Pero es muy curioso que al mismo tiempo que se habla de esta “condicionalidad social” salga en los medios de comunicación la noticia de la detención de un matrimonio que explotaba como esclavos a sus trabajadores. Un caso que, por supuesto, hay que condenar y sobre sus responsables debe recaer todo el peso de la Ley. Algo aislado, aunque incide en esa impresión que se pretende hacer llegar desde ciertos sectores de que el campo, lo que ahora son ya explotaciones tradicionales, intensivas, es una selva sin control.

Nada más lejos de la realidad, hoy el sector agrario en la UE es el más controlado y funciona con las normas más estrictas de todo el mundo, el más avanzado en protección ambiental y animal, con un ejército de funcionarios, que supera en número a los profesionales del sector, dedicados a parir nuevas medidas que imponen en cada reforma los responsables políticos y que los agricultores y ganaderos deben cumplir sin rechistar. Medidas que siempre suponen más costes de producción, más inversión, y recortan su ya mermada rentabilidad.

Un plan que se refleja en el “Green Deal”, el denominado Pacto Verde de la UE, que nace con tres objetivos cruciales para el sector agrario. Hasta el año 2030 habrá que reducir en un 50 por ciento el uso de fitosanitarios, el de fertilizantes deberá disminuir en un 20 por ciento y al menos el 25 por ciento de la superficie de cultivo deberá destinarse a los denominados cultivos ecológicos. A las que se suman otras normas nacionales, como la protección al lobo, o la inoperancia ante otras plagas cinegéticas que se sufren todavía, como la provocada por los conejos o los topillos en diversas zonas del país.

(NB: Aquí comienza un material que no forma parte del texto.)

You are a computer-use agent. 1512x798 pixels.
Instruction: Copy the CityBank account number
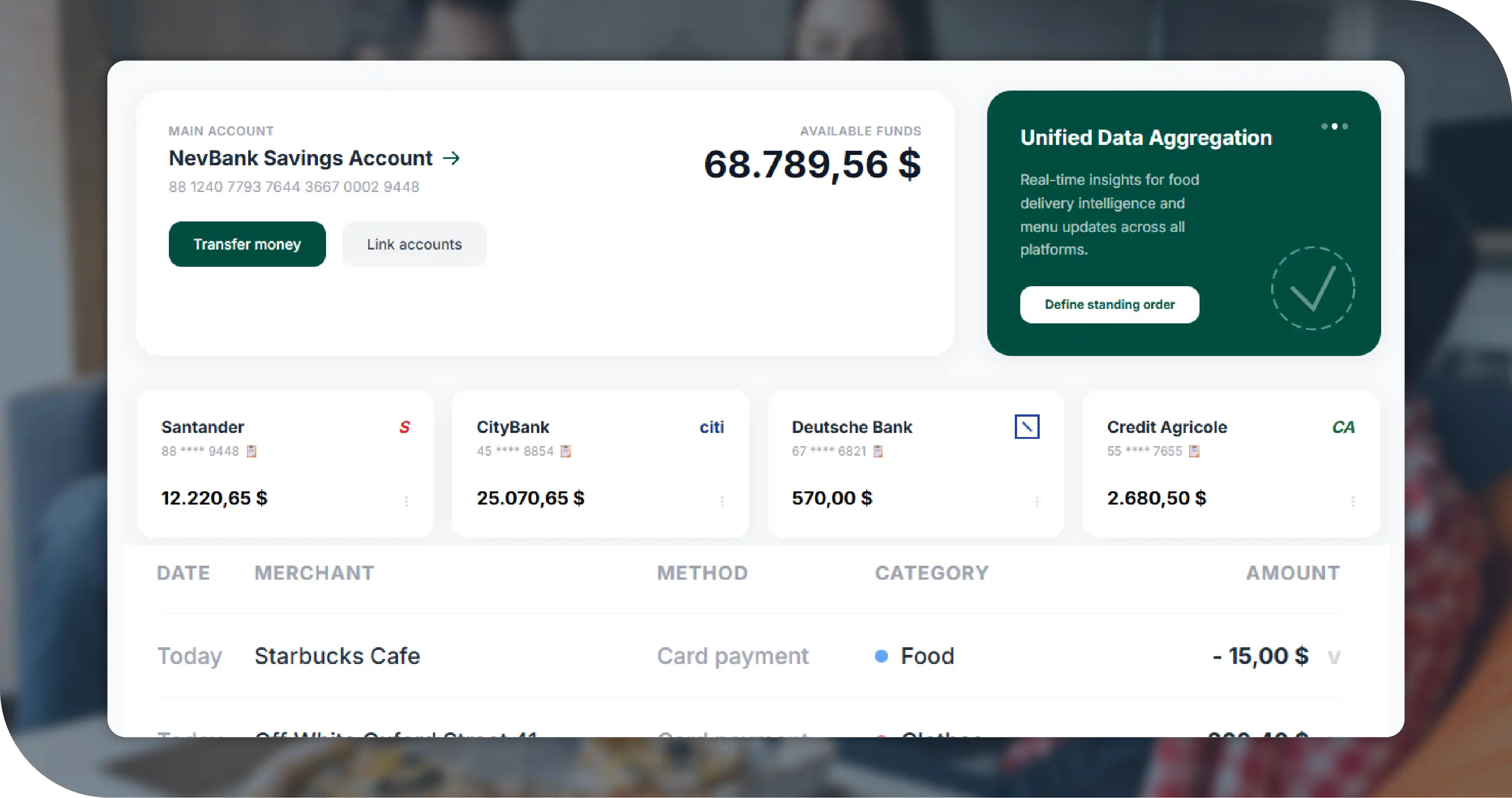pyautogui.click(x=566, y=451)
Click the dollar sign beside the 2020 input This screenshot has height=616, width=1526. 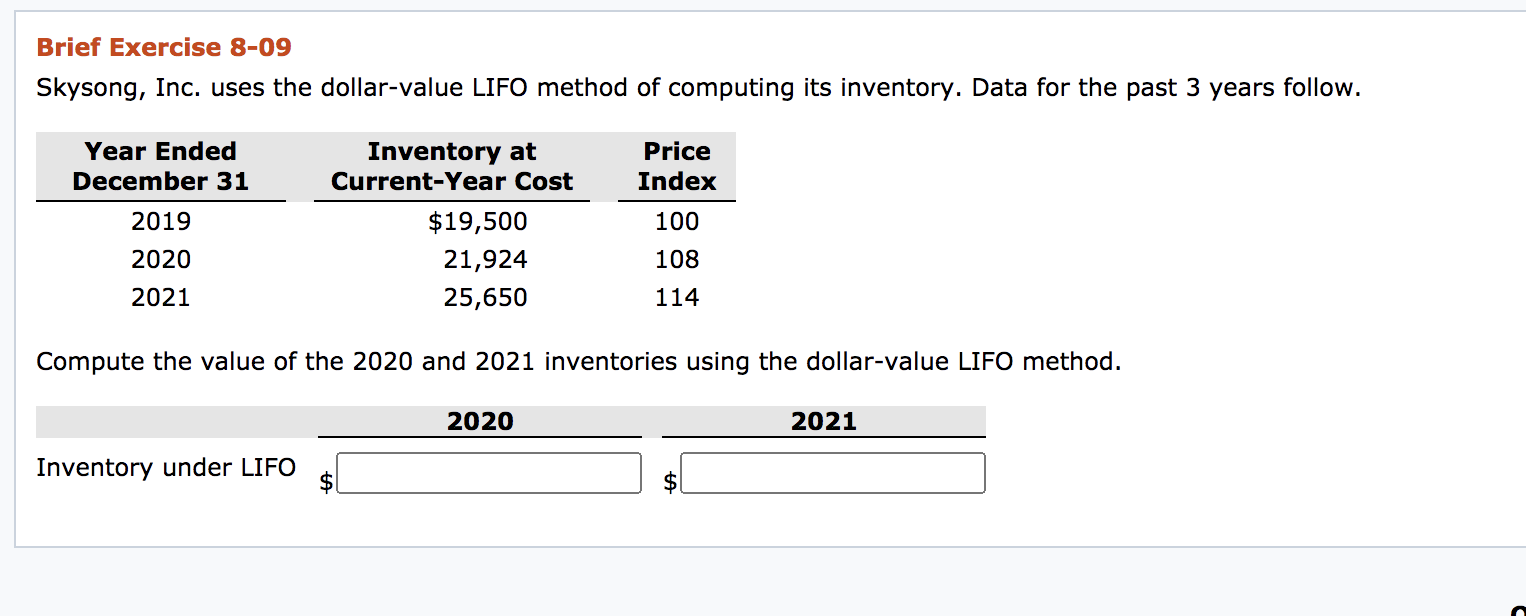(325, 481)
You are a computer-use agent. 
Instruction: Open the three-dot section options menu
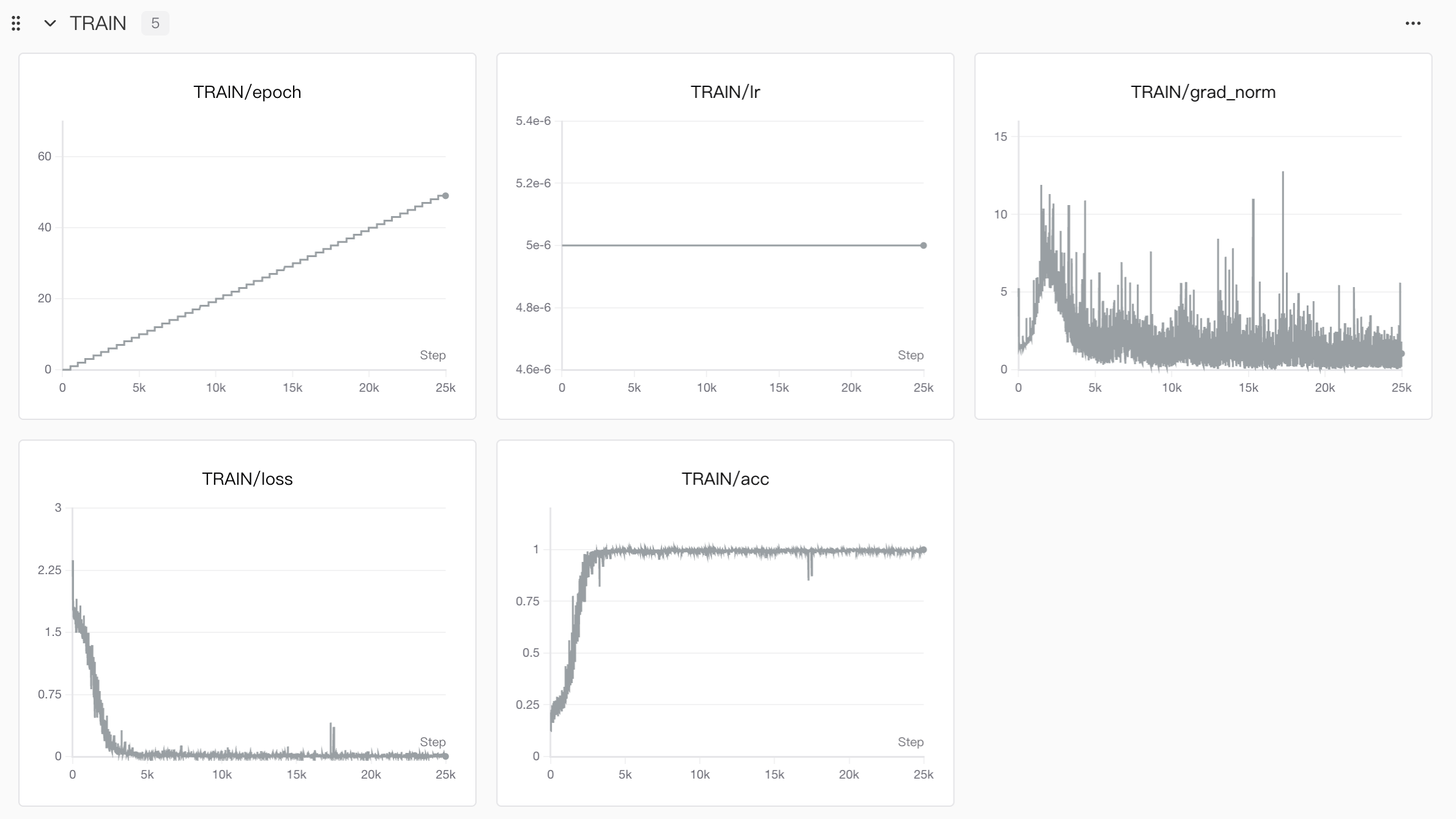[1413, 24]
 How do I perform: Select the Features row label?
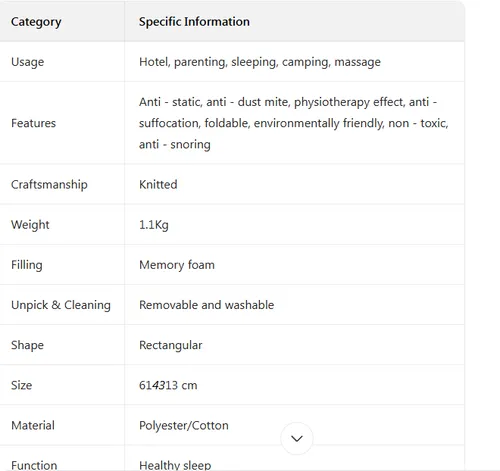[33, 123]
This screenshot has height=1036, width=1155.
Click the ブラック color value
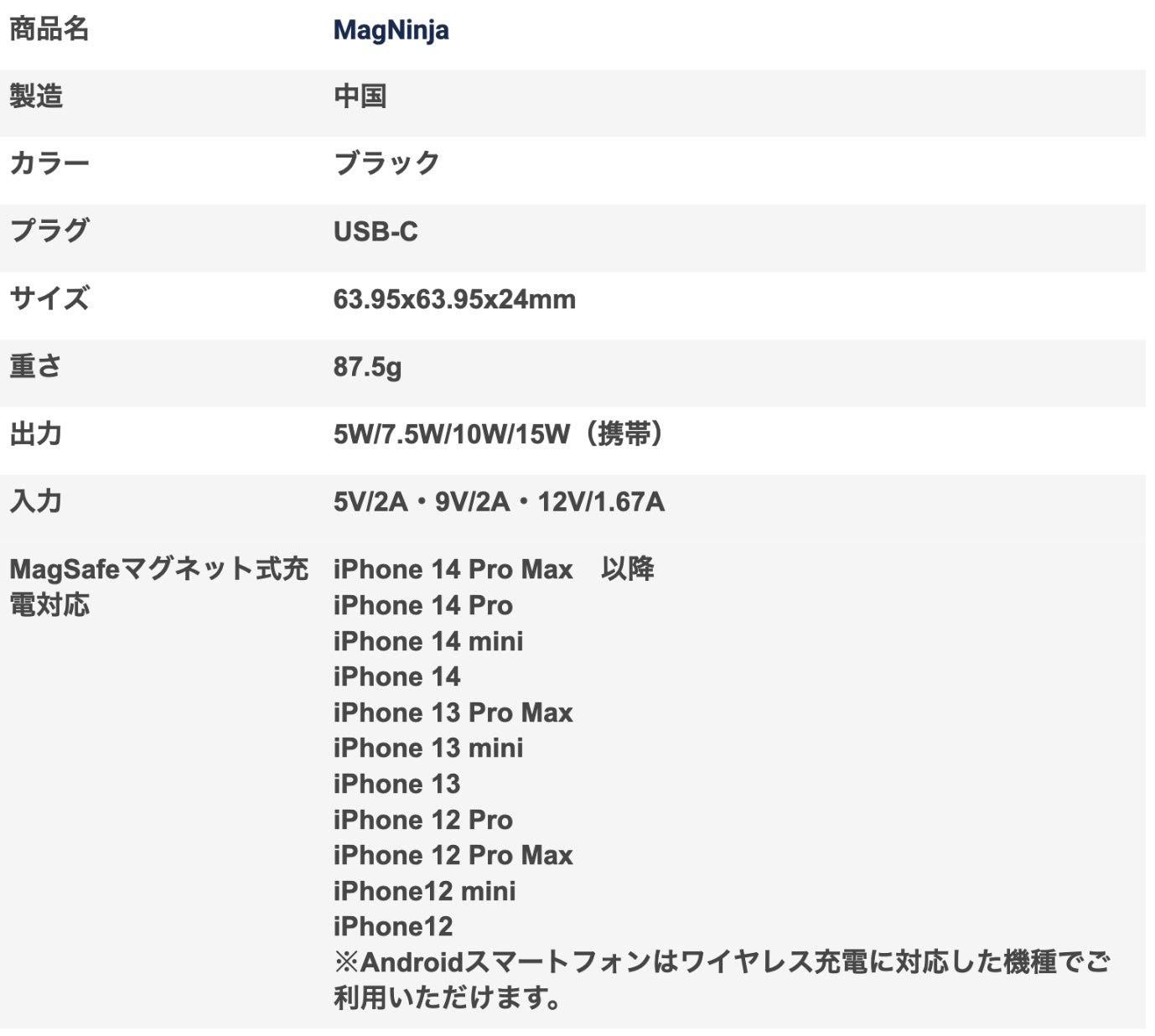(x=386, y=163)
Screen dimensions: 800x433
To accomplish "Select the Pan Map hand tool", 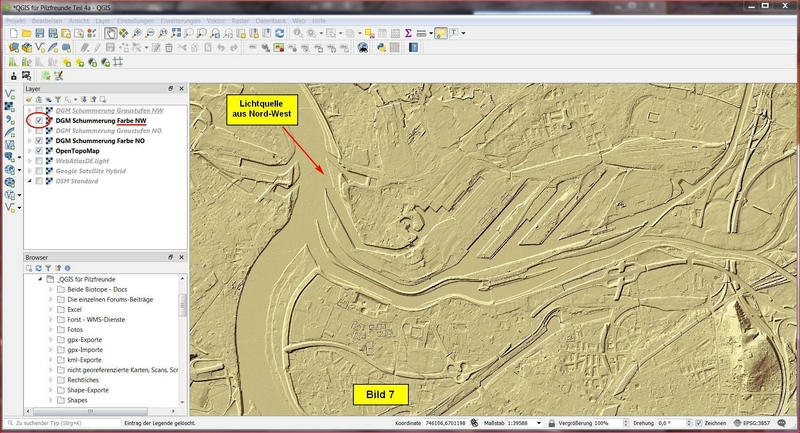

No explican cómo se mantendrán los objetivos fundacionales de la PAC, esos de abastecer de alimentos de calidad y a precios asequibles a la población y garantizar un nivel de vida digno a los agricultores y ganaderos y al medio rural.

Quizás el horizonte va más allá. Porque estos planteamientos culminan en esa nueva “filosofía verde”, vegana, “vegui”, que tanto se publicita, que insiste en todos los beneficios que supone recortar el consumo de carne y, yendo un paso más allá, en lograr la producción de carne artificial, para la que ya se está buscando un hueco en el mercado. En esta estrategia, a la que ya se han sumado grandes gurús internacionales, como Bill Gates, o algunas compañías multinacionales de comida rápida, agricultores y ganaderos son poco menos que un estorbo a los que se demoniza por el derroche y la contaminación de las aguas y del aire y el maltrato animal.

“Disfrutar de un vaso de leche, un par de huevos fritos o un buen chuletón, es ya para estos yihadistas del ecologismo un acto subversivo”

En este contexto, las quejas continuas de los productores agrarios, que sufren en casi todos los sectores unos precios irrisorios y una caída de la rentabilidad de sus explotaciones por el incremento de los costes de producción, son tratadas como los ladridos del perro o los cantos del gallo al amanecer, molestan, pero se obvian y no impiden que los urbanitas se vuelvan a dormir.

Disfrutar de todos los placeres ligados a un vaso de leche, un par de huevos fritos, un buen cocido, una buena menestra, un buen chorizo de Cantimpalos, un buen asado de cordero, un buen chuletón, es ya para estos yihadistas del ecologismo un acto subversivo.

Siempre habíamos pensado que el trabajo de los profesionales del campo se defendía solo, por sí mismo, porque sin agricultores y ganaderos no hay comida. Ahora parece que es necesario buscar argumentos para que los rebajen de esa categoría de acusados, de presuntos culpables de contaminación y maltrato animal, a simples investigados, como si vivieran un continuo juico por corrupción, siempre en el punto de mira. A su trabajo real, de la siembra a la cosecha de la cría al sacrificio, se le unen cientos de cortapisas burocráticos, que cada uno supone una condena para tantos productores obligados a dejar su actividad. Al mismo tiempo, las tierras y los pueblos se siguen vaciando y las fábricas, los transportes y las ciudades continúan contaminando tan tranquilas.